Edit: the after macro was added. Edit #2: it was not necessary after all.
Here is my setup
#!/bin/sh
emacsclient -s IRC -c $* || (emacs --daemon=IRC && emacsclient -s IRC -c --eval "rcirc" $*)
It connects to the IRC server and opens a frame; if the server if off, it starts it, runs the elisp code and then tries again.

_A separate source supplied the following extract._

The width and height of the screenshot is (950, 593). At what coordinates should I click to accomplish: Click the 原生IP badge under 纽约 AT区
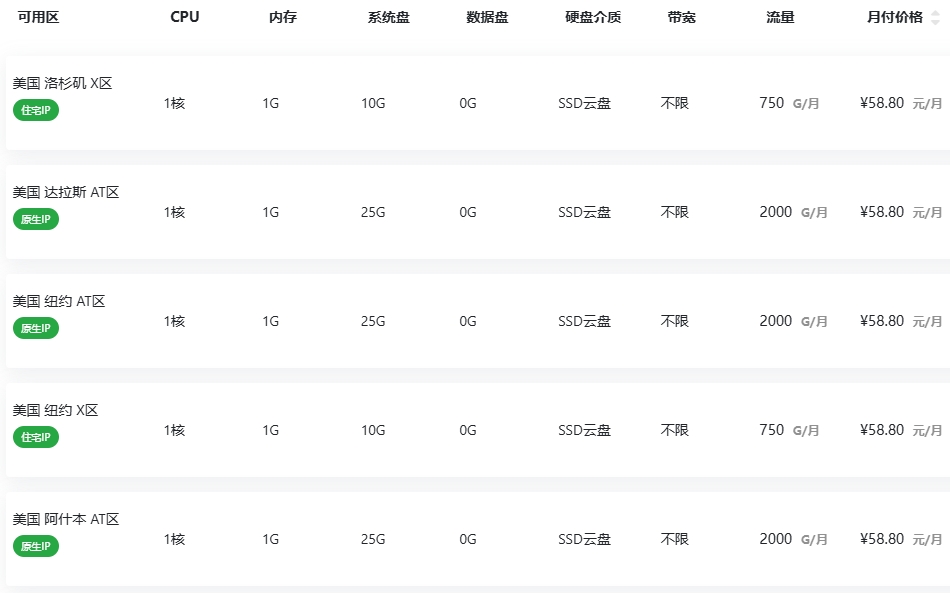pyautogui.click(x=36, y=328)
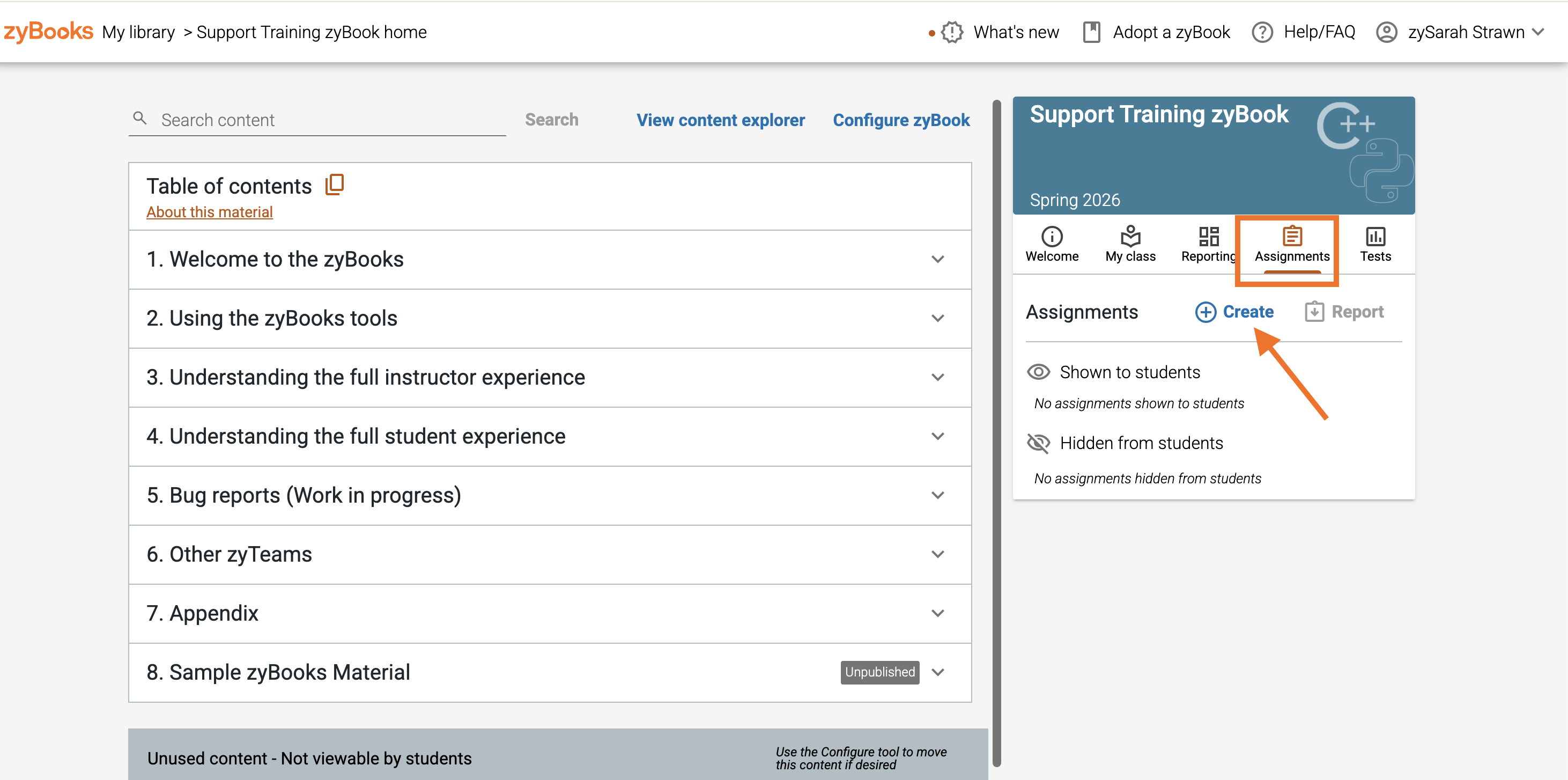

my solution is based in the first solution exposed by Jabba, but using emacs --script, this is useful for me to have the emacs server status (running or not running) within a bash script. I use this for multiple emacs servers, that is why I have a variable for the server name
server_ts="servername"
tmp_file=`mktemp --tmpdir=/tmp emacs-manager.XXXXXX`
echo ";;
(require 'server)
(progn (setq server-name \"$server_ts\")
(if (server-running-p)
(princ \"1\")
(princ \"0\")))
" > $tmp_file
isrunning=$(emacs --script $tmp_file 2>/dev/null)
rm $tmp_file
echo "is running: $isrunning"
before doing this I tried looking for the socket files, and parsing the output of the ps command. The former fails sometimes when the computer crashes, the socket files still there but there is no emacs process. The latter is not easy since emacs server could be started in a variety of ways.
In emacs check the value of server-socket-dir.
Check if there are some files in this directory. If does, then the server is running.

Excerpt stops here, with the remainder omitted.